5. Machiavelli adalah Seorang Sinis dan Pesimis:
Salah Kaprah:
Pandangan Machiavelli adalah seorang yang sinis dan pesimis tentang sifat manusia dan politik.
Kenyataannya:
Meskipun Machiavelli memiliki pandangan yang realistis dan terkadang keras tentang sifat manusia (misalnya, ia sering menyebut manusia cenderung serakah dan tidak dapat dipercaya), ia juga memiliki keyakinan pada potensi manusia untuk mencapai kebesaran dan membangun republik yang stabil dan berjaya, seperti yang dicontohkan oleh Roma.

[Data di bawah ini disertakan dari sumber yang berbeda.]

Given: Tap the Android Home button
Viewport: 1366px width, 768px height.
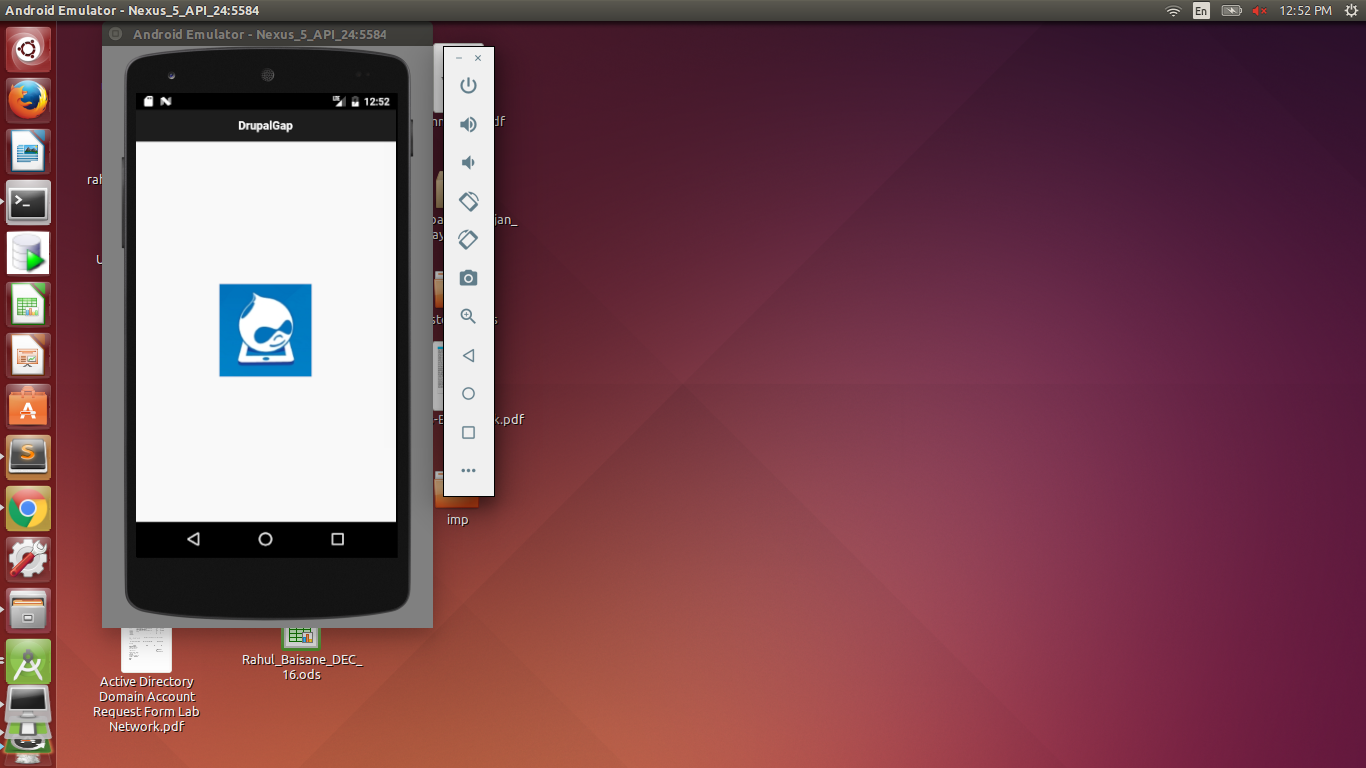Looking at the screenshot, I should pos(265,539).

"Discourses" menunjukkan optimismenya terhadap kemampuan institusi dan hukum untuk mengarahkan perilaku manusia demi kebaikan bersama.
Penting untuk membaca kedua karya utama Machiavelli, "The Prince" dan "Discourses," secara bersamaan untuk mendapatkan pemahaman yang lebih komprehensif tentang pemikirannya. "The Prince" seringkali dilihat sebagai panduan untuk situasi politik yang luar biasa atau pendirian negara baru, sementara "Discourses" menawarkan refleksi yang lebih mendalam tentang prinsip-prinsip pemerintahan republik yang stabil dan berkelanjutan.
Memahami konteks sejarah dan tujuan penulisan kedua karya ini juga krusial untuk menghindari interpretasi yang salah kaprah.
Oleh karena itu, aparat negara, pejabat publik, pejabat negara dan penegak hukum dalam alam republik demokrasi harus tahu bahwa kekuasaan mereka itu tidak mutlak dan hanya dipinjamkan sementara.
Mereka bukanlah sang pangeran pewaris sang bapaknya atas kekuasaan yang mereka miliki, maka harus memiliki integritas dan kebijaksanaan yang jelas dan nyata untuk bisa diikuti dan dipercaya oleh para pemberi pajak.
Tidak boleh ada kesewenang-wenangan dan semena-mena atas nama pragmatis karena kursi kekuasaan mereka dan seluruh fasilitas hanyalah pinjaman.